Em Belo Horizonte, a BHTRANS publicou o manual de medidas moderadores do tráfego como parte de uma política pública séria para o trânsito, o que falta em muitas cidades, e que em muitos países da Europa foram decorrência de políticas públicas voltadas para a segurança das pessoas. Mas, não de forma isolada: vai lá e coloca um redutor e pronto. São medidas combinadas com a leitura da realidade para se dar uma resposta adequada, ações de fiscalização e educação para o trânsito, informação, esclarecimento à população.

Na Alemanha, as medidas de traffic calming são combinadas com o aumento das áreas de pedestres nos centros das cidades e com um trabalho de formação de uma cultura voltada para a valorização das pessoas e não dos carros, e de uma plataforma cultural voltada para o respeito às questões ambientais.

Na Holanda, foram os engenheiros de tráfego e os profissionais envolvidos no planejamento das cidades que desenvolveram esse conceito aliado a um conceito de bem-estar que inclui as condições das vias próximas às residências.

Desenvolveu-se também na Holanda o conceito dos woonerf, que são os pátios residenciais em que a velocidade dos carros se dá em função do passo humano, sem separação entre pista e calçada. Pontos de encontro entre pessoas, com recreação, área de lazer, com suporte ao tráfego, mas sem tráfego de passagem.

As medidas de traffic calming incluem as técnicas tradicionais de engenharia, mas também medidas combinadas para reduzir a velocidade dos veículos e criar um ambiente que induza à direção segura.

As principais medidas de redução de velocidade dos carros são as deflexões verticais e horizontais na pista, rotatórias, redução do raio de giro, a regulamentação de prioridades e as marcas viárias, combinadas com medidas de apoio.

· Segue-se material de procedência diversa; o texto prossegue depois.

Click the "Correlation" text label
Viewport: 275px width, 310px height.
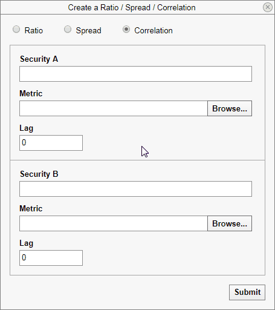tap(154, 30)
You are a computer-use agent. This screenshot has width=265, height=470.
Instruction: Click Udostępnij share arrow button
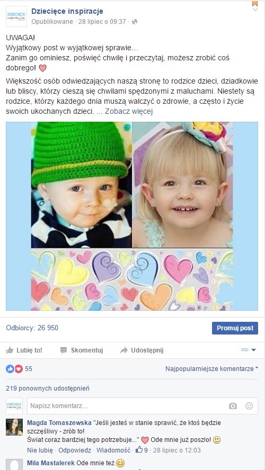(142, 350)
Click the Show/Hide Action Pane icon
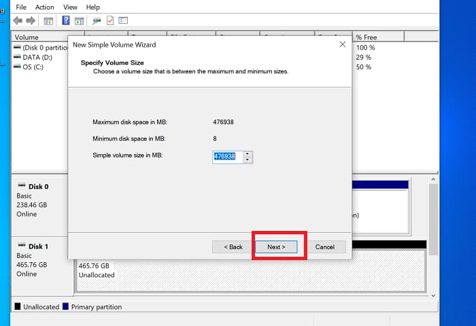The width and height of the screenshot is (476, 326). 79,21
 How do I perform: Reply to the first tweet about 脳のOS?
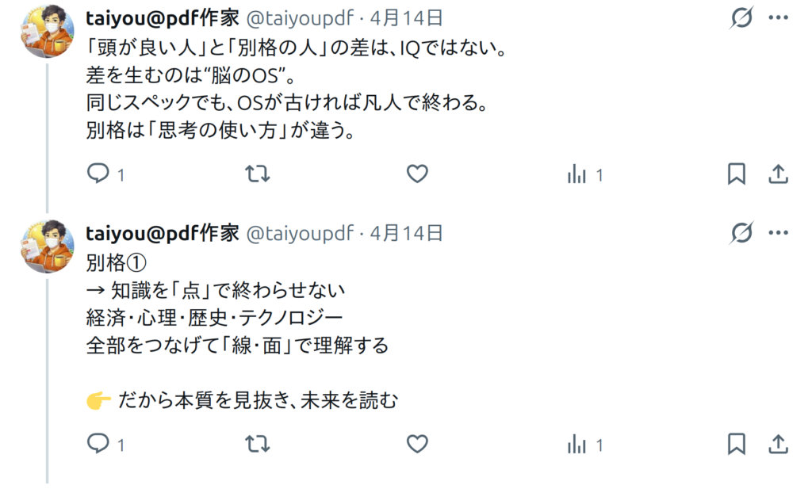(98, 174)
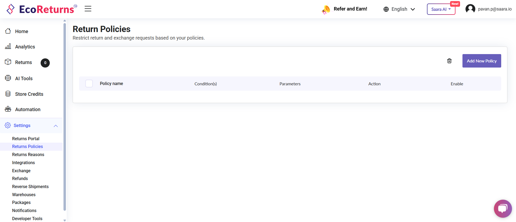Collapse the Settings menu section
The width and height of the screenshot is (516, 222).
[x=56, y=126]
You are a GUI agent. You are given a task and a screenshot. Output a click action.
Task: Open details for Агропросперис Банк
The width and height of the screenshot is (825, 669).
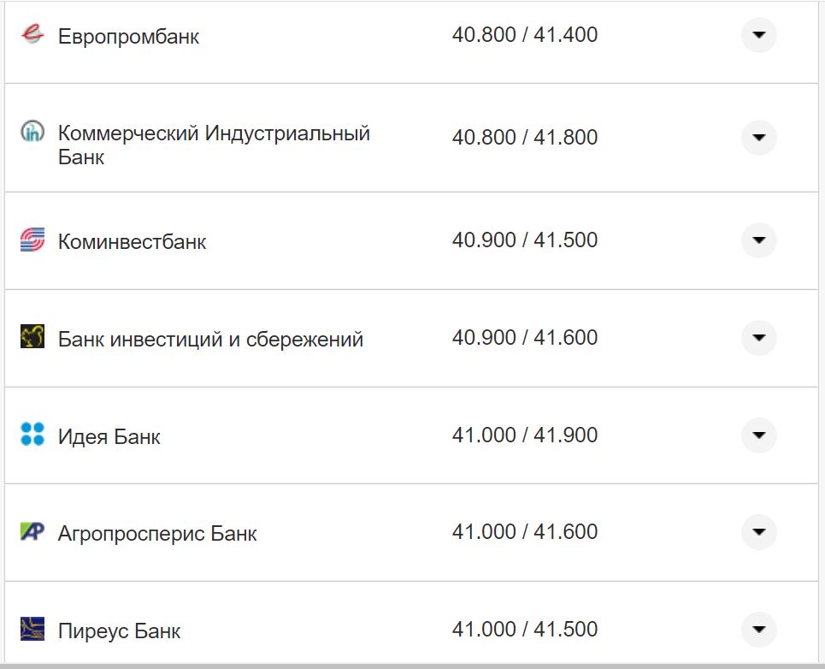tap(758, 531)
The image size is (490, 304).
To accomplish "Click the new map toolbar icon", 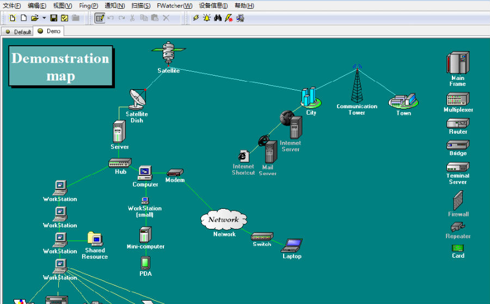I will pyautogui.click(x=13, y=18).
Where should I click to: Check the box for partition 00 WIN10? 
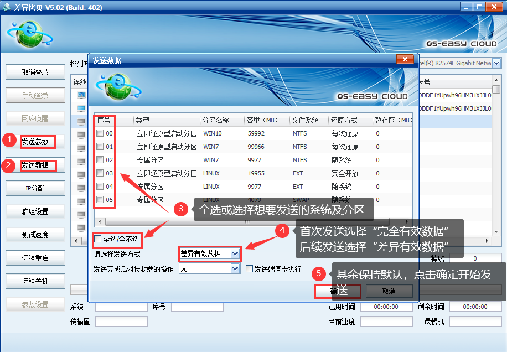(100, 133)
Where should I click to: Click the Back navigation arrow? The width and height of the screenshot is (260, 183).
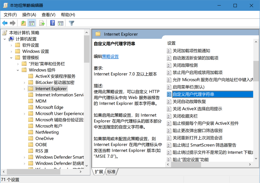[5, 23]
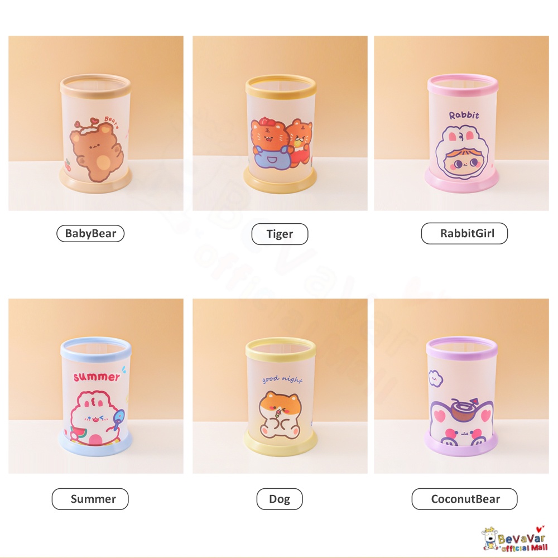Viewport: 558px width, 558px height.
Task: Open the BabyBear pen holder photo
Action: click(96, 123)
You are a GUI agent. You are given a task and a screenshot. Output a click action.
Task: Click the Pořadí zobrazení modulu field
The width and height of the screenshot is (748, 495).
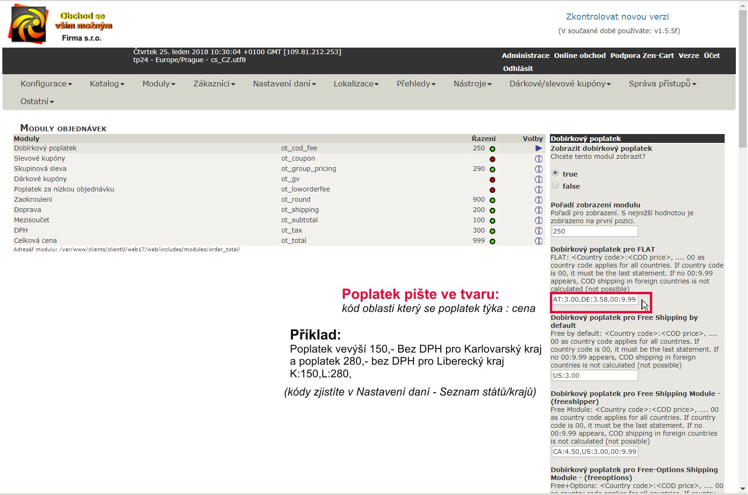(x=594, y=231)
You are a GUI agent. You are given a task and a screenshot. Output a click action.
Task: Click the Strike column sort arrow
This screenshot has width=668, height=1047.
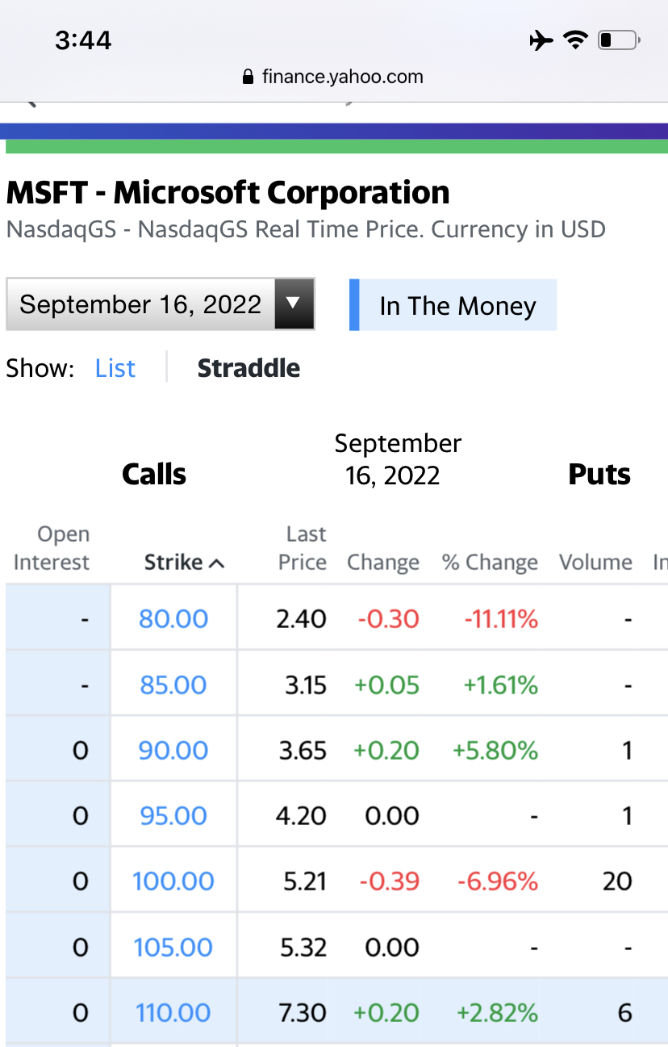pos(217,563)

São elas: largura ótica, estreitamento de pista, faixas de alinhamento, superfícies diferenciadas, entradas e portais e ilhas centrais. Incluem a criação de espaços compartilhados, ilhas e calçadas, mobiliário e iluminação, medidas de paisagismo e regulamentação.

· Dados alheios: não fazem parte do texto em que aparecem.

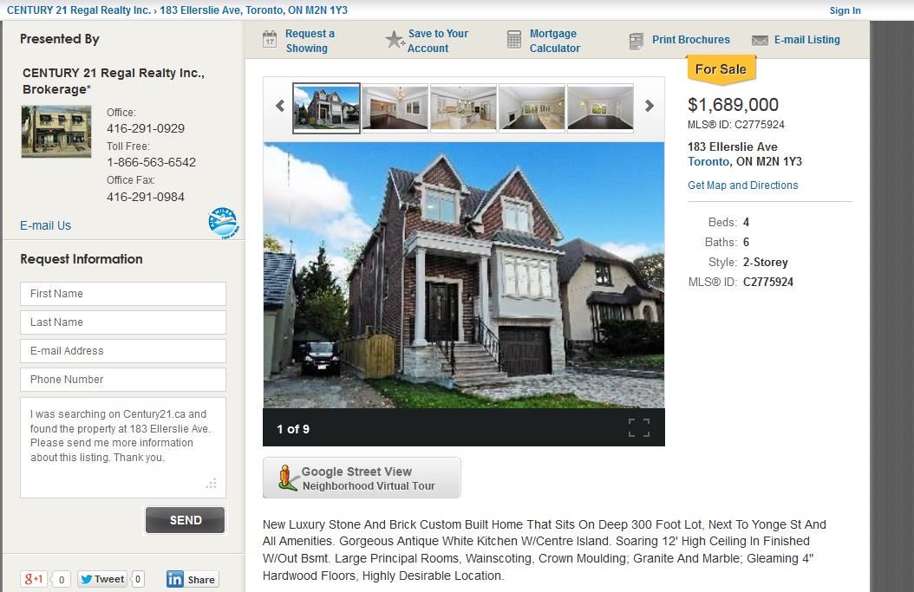Open Get Map and Directions link
The image size is (914, 592).
coord(742,185)
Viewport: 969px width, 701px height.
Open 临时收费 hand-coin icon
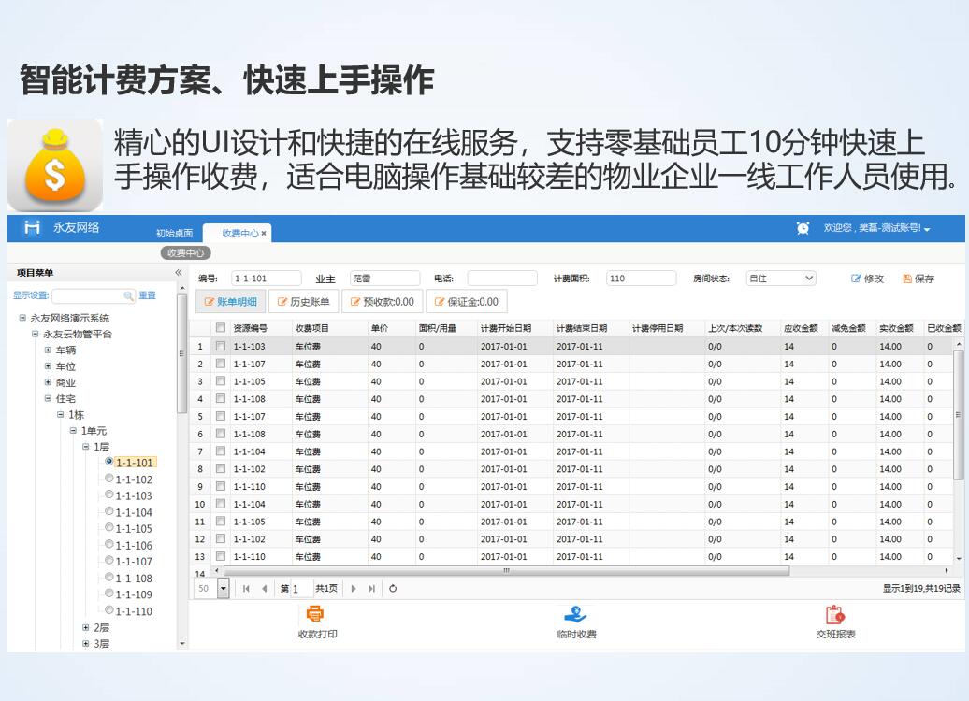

A colocação desses dispositivos para acalmar o tráfego levam em conta a circulação e a segurança humana, mas também as características das vias para a escolha do melhor dispositivo, combinado com sinalização luminosa e sonora para avisar o motorista de que se trata de uma área de velocidade reduzida.

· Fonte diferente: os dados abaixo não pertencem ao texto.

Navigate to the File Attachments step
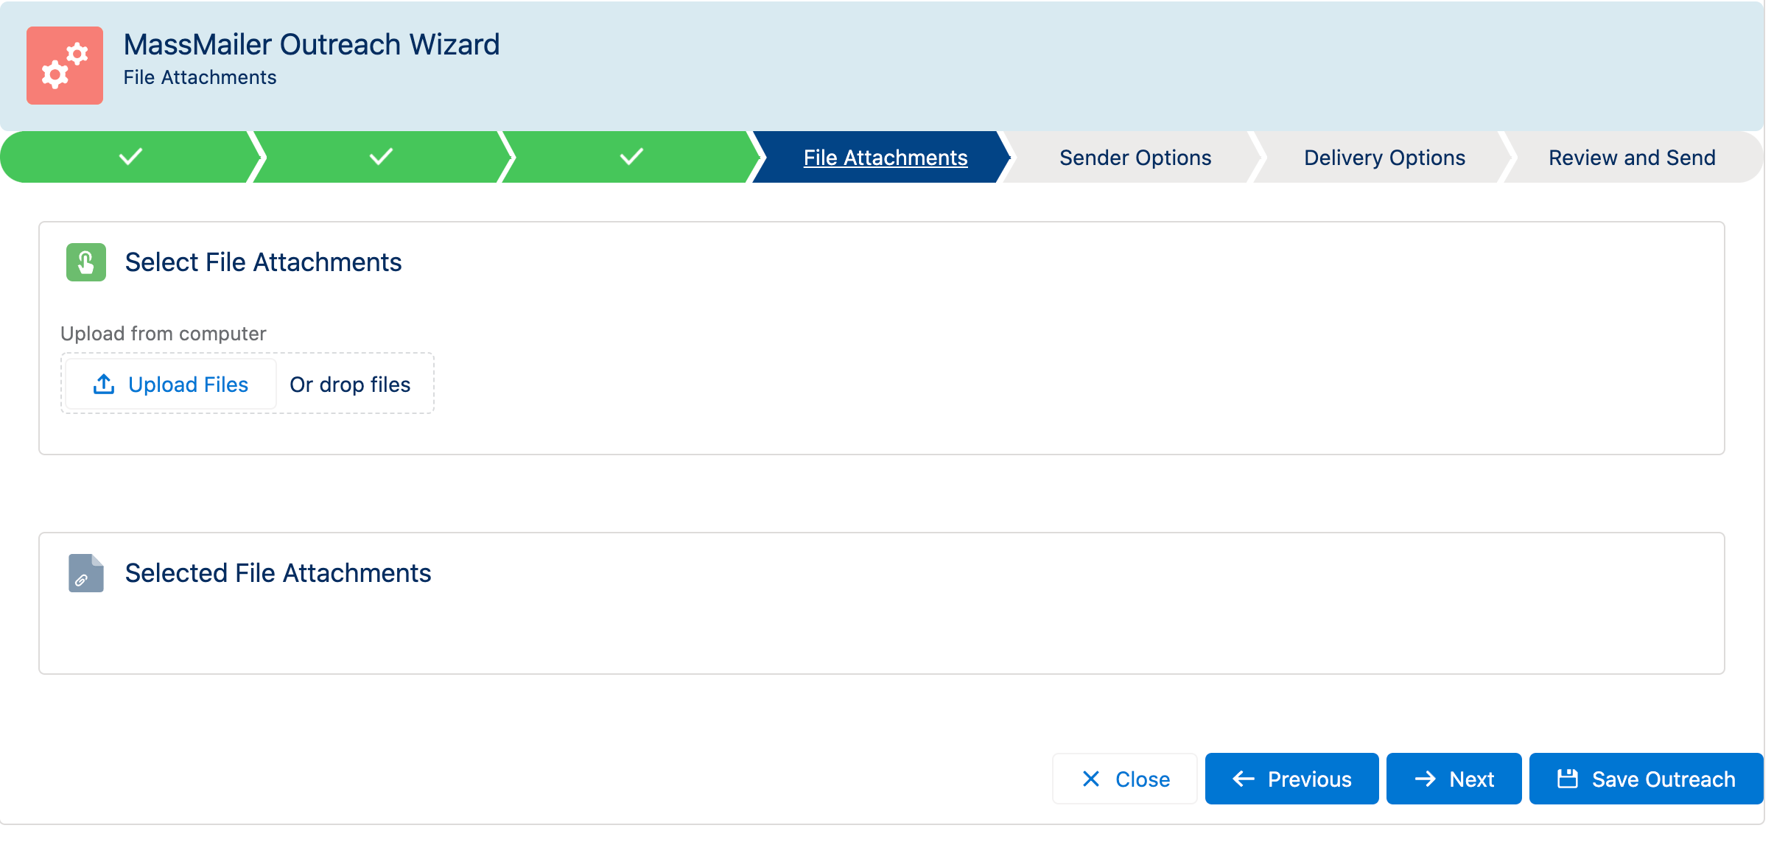1774x856 pixels. click(x=886, y=158)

Os materiais para pavimentação são de cores e texturas diferenciadas; o mobiliário urbano, a vegetação e o paisagismo são utilizados para valorizar a paisagem e a identidade cultural. As vias são niveladas com as calçadas para reduzir ou eliminar a preferência dos carros sobre os pedestres e, o principal: parte do espaço viário é para a circulação de bicicletas. Tudo combinado com medidas de gerenciamento e direcionamento de fluxos dos veículos motorizados e outros dispositivos.

Resta saber se o poder público está a fim ou tem de coragem de comprar a briga com os motoristas, deixando bem claro que as pessoas e os veículos não motorizados, especialmente as bicicletas, terão preferência e prioridade.

Questões de uso e ocupação do solo, mobiliário urbano, mudanças de engenharia de tráfego, ações preventivas e educativas de trânsito para uma nova cultura voltada para as pessoas e não para os veículos, tudo isso conta.

Não acredito que implantar medidas de traffic calming isoladas de todo o contexto dê certo. Mas se o assunto for tratado de modo sério, apoiado numa política pública efetiva, em ações de engenharia, fiscalização e principalmente educação e prevenção para o trânsito, aí funciona.

Assim como o trânsito é um espaço coletivo, compartilhado por todos, a população precisa compreender o que são as medidas para acalmar o tráfego.

Por sua vez, o poder público precisa aprender a ouvir as pessoas, a interpretar os comportamentos por trás das estatísticas e começar a pensar seriamente no assunto.